In an article titled "Next Stop, Squalor," Smithsonian magazine talks about organized tours of the world's worst slums. (This topic is one that Budget Travel touched on in its 2004 article, "Reality Tours to the Emerging World.")
Poverty tourism is the most common label used to describe the trend in tours that allow travelers to see the wretched of the earth up-close. Some folks--though not BT--also call the trend "poorism."
As Smithsonian's article points out: "For years, tour operators have been escorting foreign visitors through Rio de Janeiro's infamous favelas, with their drug gangs and ocean views, and the vast townships outside Cape Town and Johannesburg, where tourists are invited to mix with South Africans at one of the illicit beer halls known as shebeens. A nonprofit group in New Delhi charges tourists for guided walks through the railway station, to raise money for the street children who haunt its platforms."

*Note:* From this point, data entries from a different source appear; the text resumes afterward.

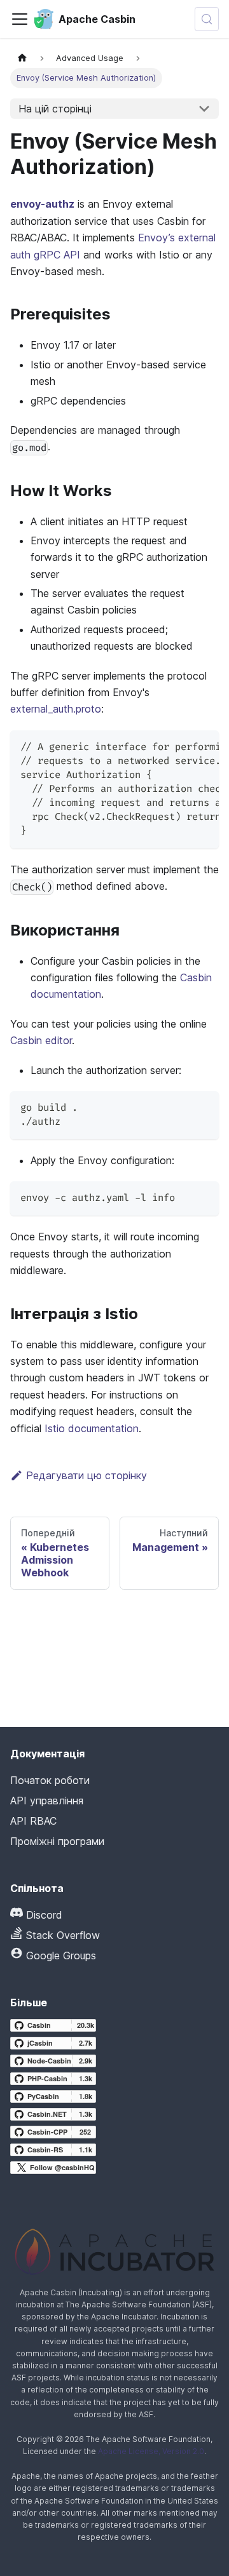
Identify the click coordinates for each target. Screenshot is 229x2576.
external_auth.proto (55, 708)
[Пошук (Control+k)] (207, 19)
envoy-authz (42, 204)
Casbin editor (41, 1040)
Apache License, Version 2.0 (151, 2451)
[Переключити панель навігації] (19, 19)
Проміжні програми (57, 1841)
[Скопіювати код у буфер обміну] (203, 746)
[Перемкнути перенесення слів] (180, 746)
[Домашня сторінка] (22, 58)
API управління (46, 1800)
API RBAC (33, 1821)
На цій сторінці (55, 108)
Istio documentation (92, 1428)
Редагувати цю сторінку (86, 1475)
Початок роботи (50, 1780)
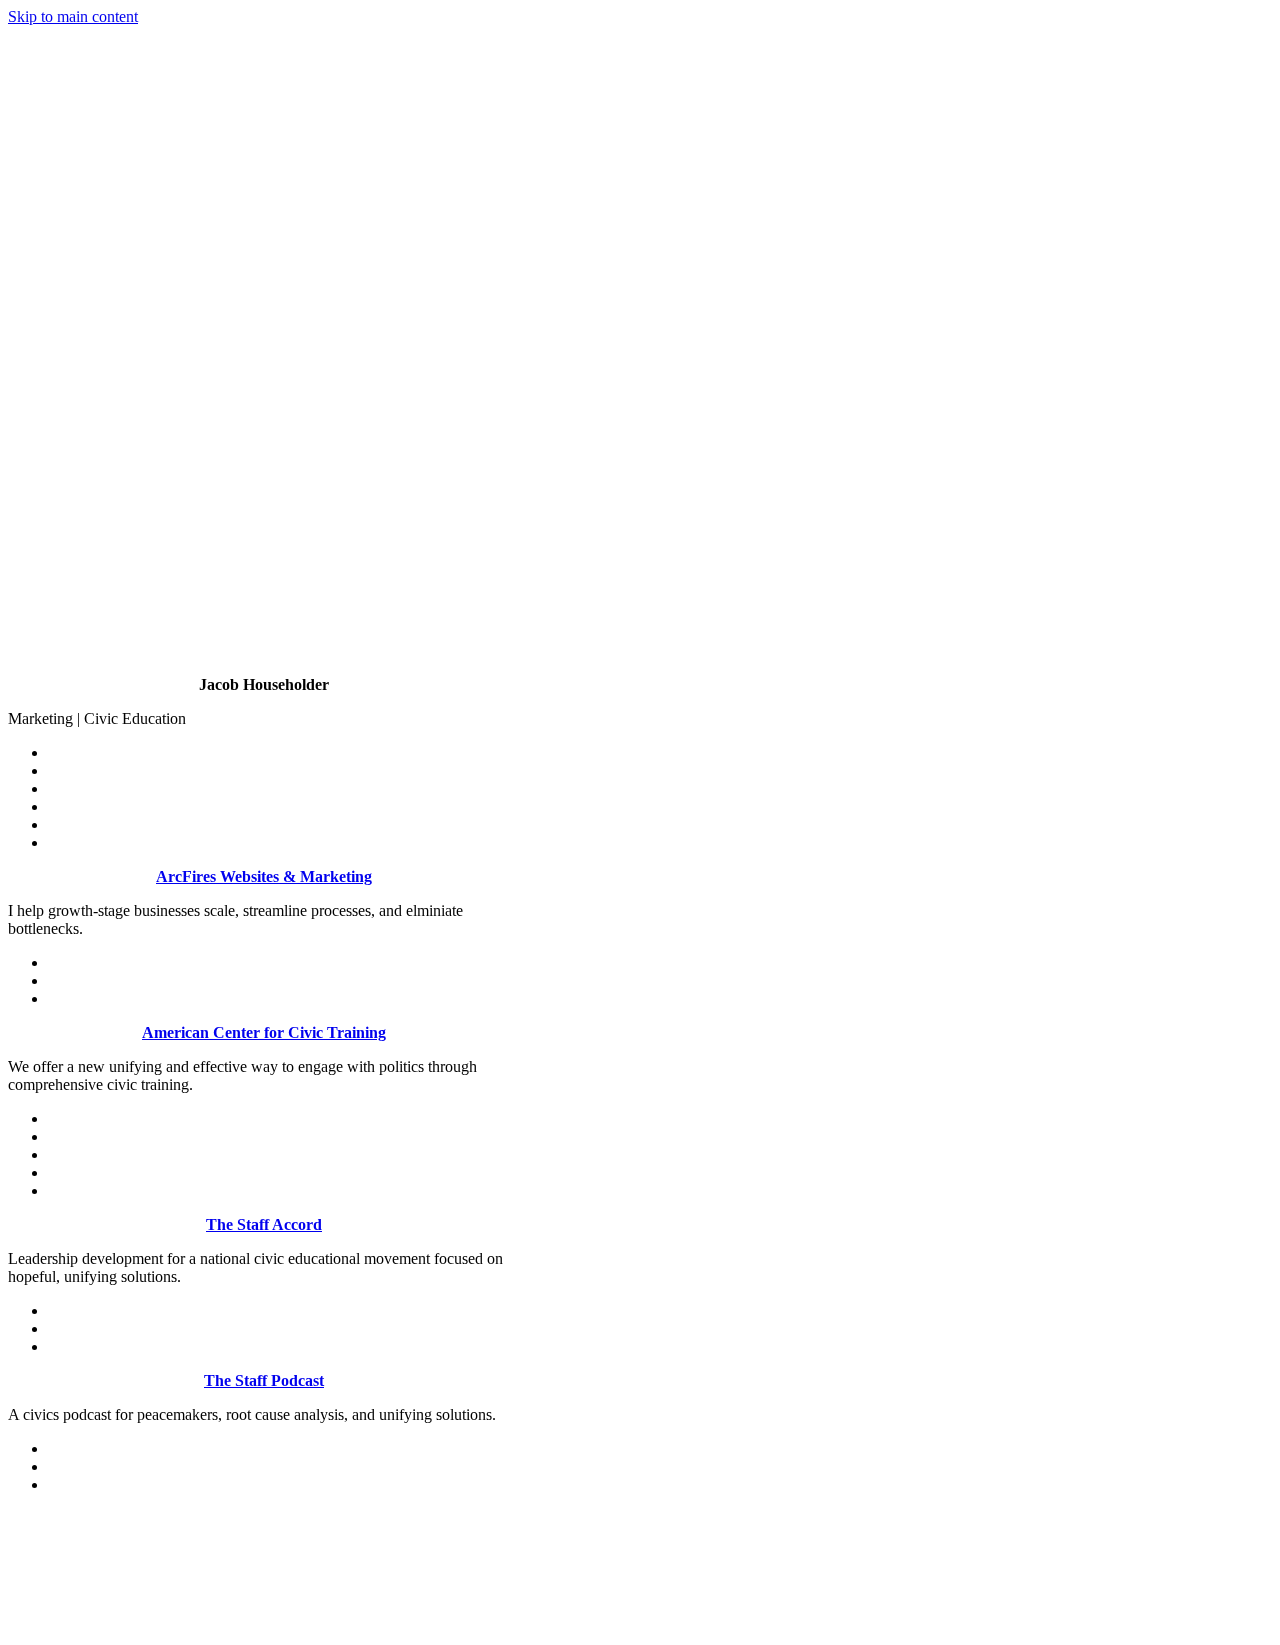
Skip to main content (73, 16)
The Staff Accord (264, 1224)
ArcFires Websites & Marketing (264, 876)
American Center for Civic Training (264, 1032)
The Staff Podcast (264, 1380)
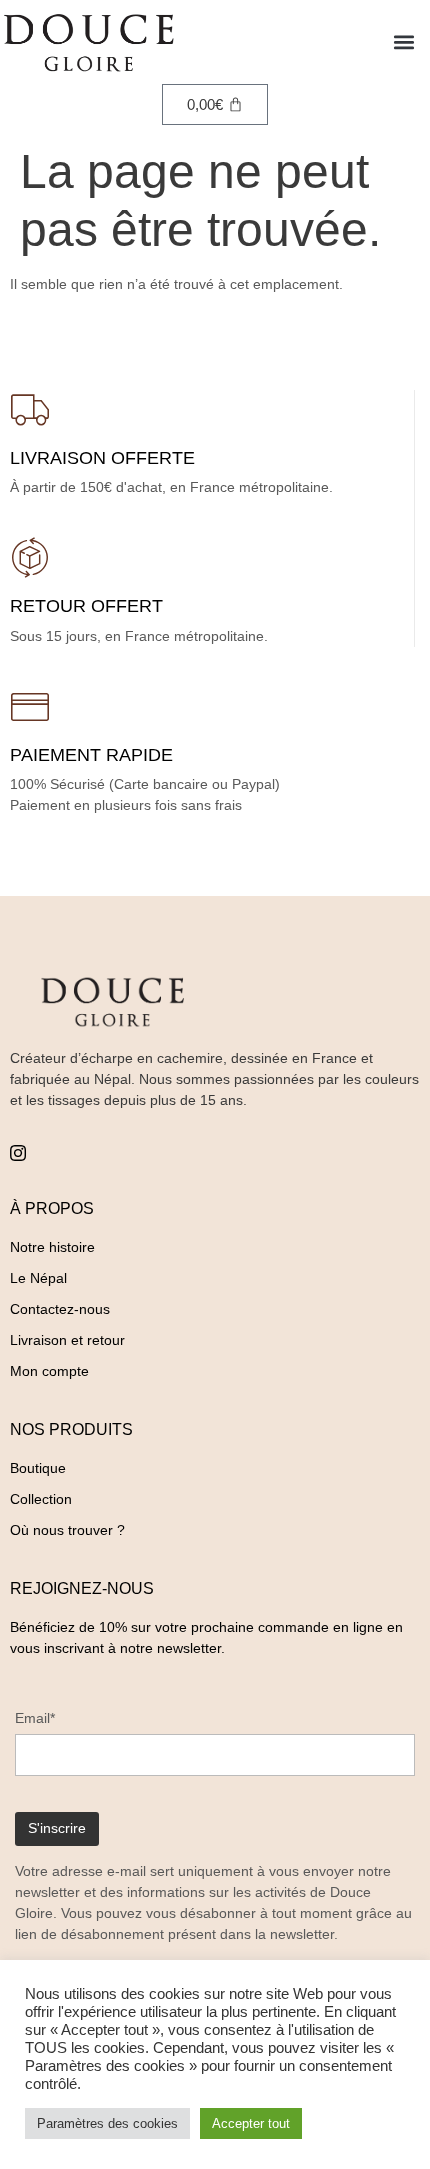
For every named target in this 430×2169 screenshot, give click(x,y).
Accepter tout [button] (251, 2123)
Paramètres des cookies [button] (107, 2123)
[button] (403, 42)
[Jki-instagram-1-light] (18, 1153)
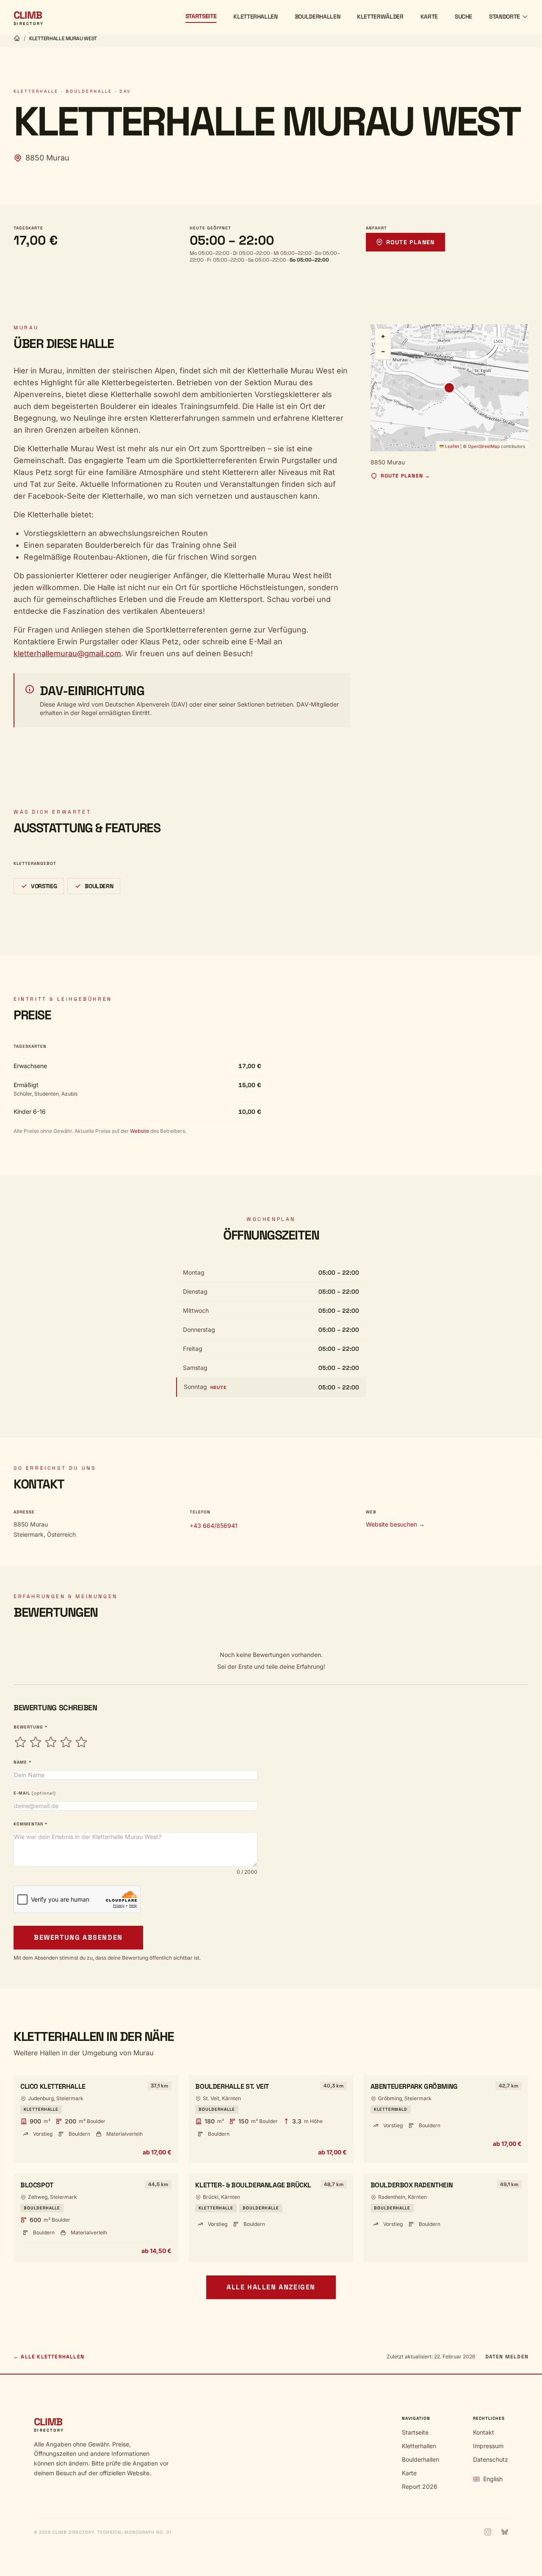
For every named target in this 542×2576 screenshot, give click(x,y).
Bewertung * (30, 1727)
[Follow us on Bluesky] (504, 2532)
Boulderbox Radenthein (412, 2185)
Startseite (201, 16)
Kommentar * (30, 1824)
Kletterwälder (380, 16)
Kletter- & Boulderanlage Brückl (253, 2185)
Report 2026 (419, 2486)
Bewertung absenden (78, 1937)
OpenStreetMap (484, 446)
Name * (22, 1762)
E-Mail (35, 1793)
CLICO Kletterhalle (53, 2086)
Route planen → (406, 475)
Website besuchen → (395, 1524)
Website (139, 1131)
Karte (429, 16)
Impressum (488, 2445)
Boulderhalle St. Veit (232, 2086)
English (493, 2478)
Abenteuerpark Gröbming (414, 2086)
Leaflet (451, 446)
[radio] (20, 1742)
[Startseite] (17, 38)
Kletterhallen (255, 16)
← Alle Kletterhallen (49, 2356)
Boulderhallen (317, 16)
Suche (463, 16)
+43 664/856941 (214, 1525)
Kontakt (483, 2432)
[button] (449, 388)
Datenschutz (490, 2459)
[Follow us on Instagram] (487, 2532)
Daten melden (506, 2356)
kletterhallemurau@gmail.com (67, 653)
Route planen (410, 242)
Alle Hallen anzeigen (271, 2287)
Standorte (504, 16)
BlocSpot (36, 2185)
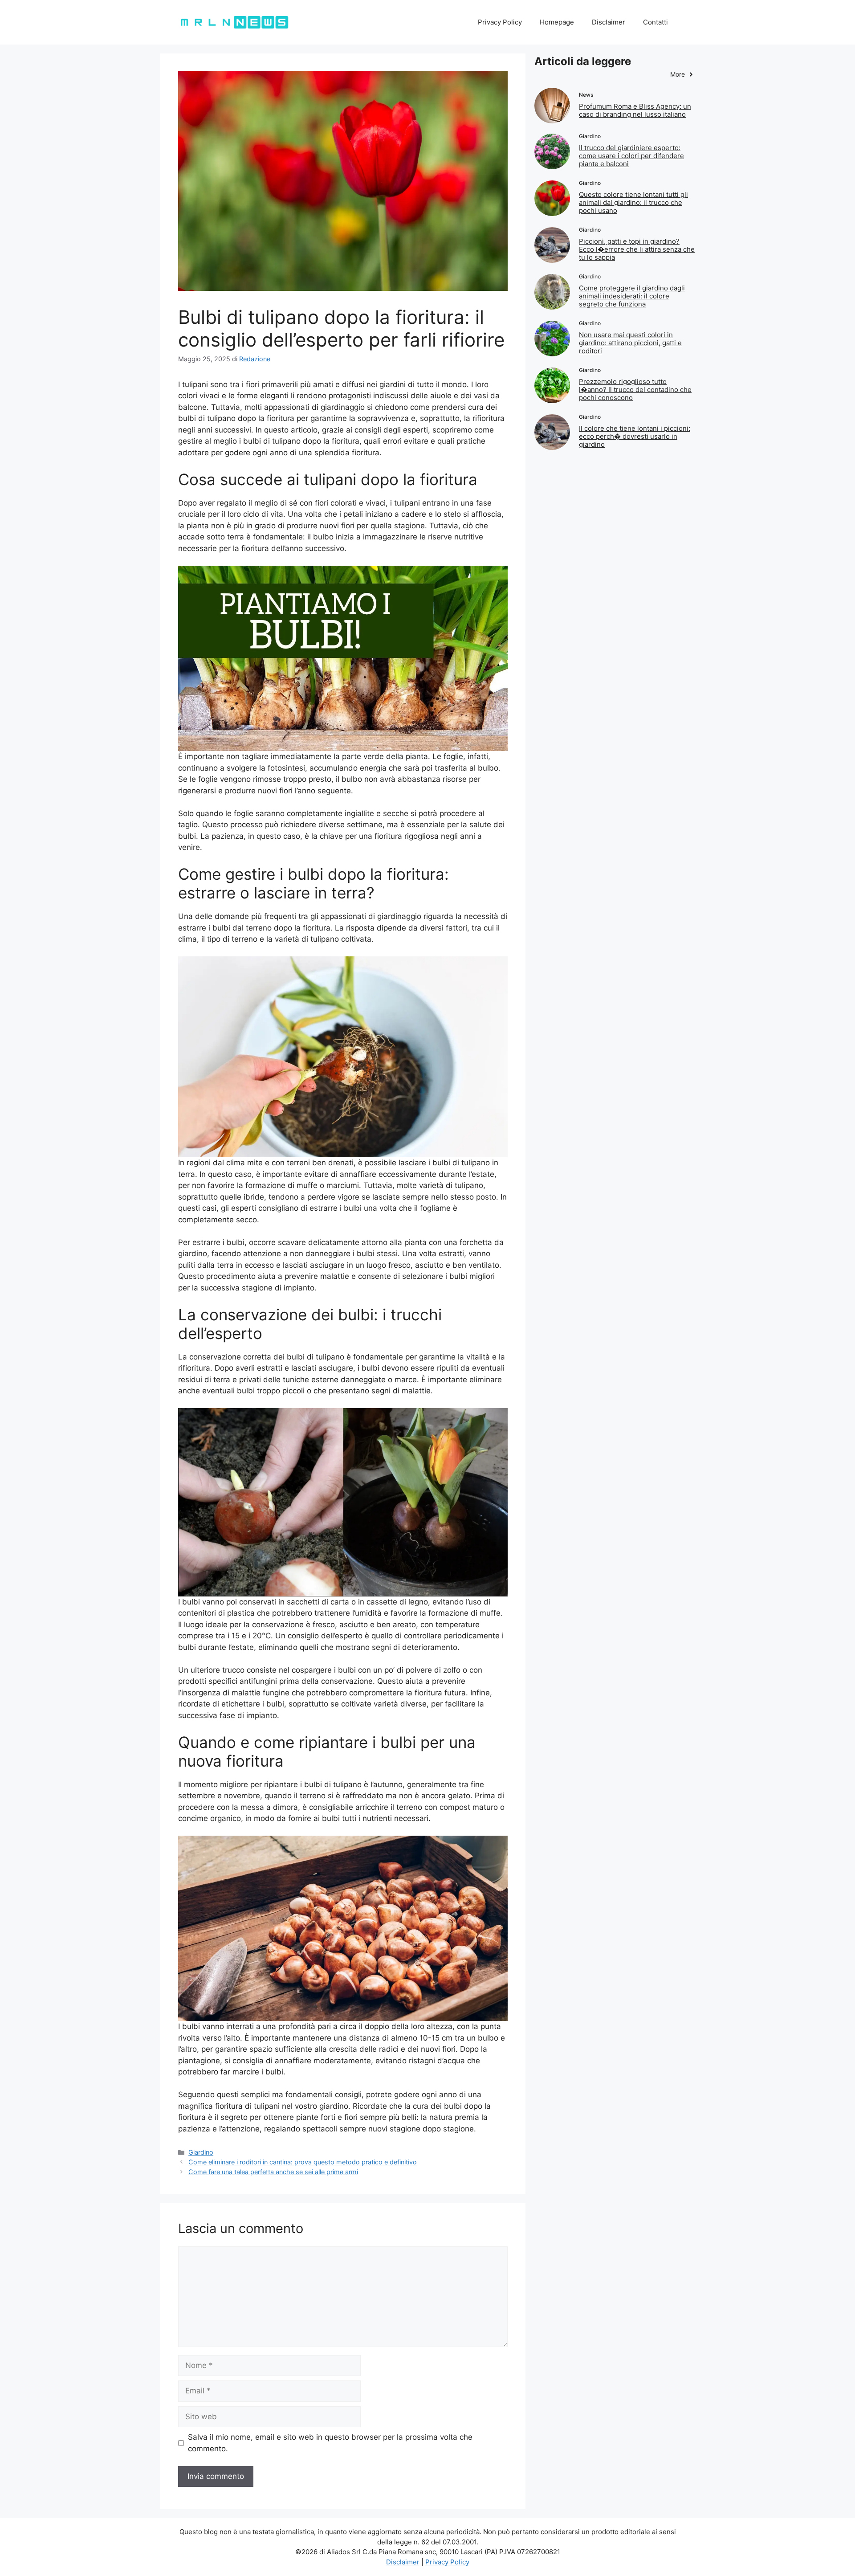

Poverty tours give some people a case of the squirms. To wit: A new tour of the Dharavi slum in Mumbai (formerly Bombay) India, which is reputedly the largest slum in Asia, has been criticized by some Indian newspapers, such as Mumbai-based Mid-Day as being exploitative. The tour company, Reality Tours and Travel, counters by saying that its walking tour is educational, and its website points out that 80 percent of its profits after tax are donated to local charitable agencies.
Smithsonian's article is, on balance, favorable to slum tours. The author John Lancaster, took a tour of the Dharavi slum in Mumbai (formerly Bombay), India. He writes: "It seemed to me that the purpose of the tour was not to generate pity, but understanding."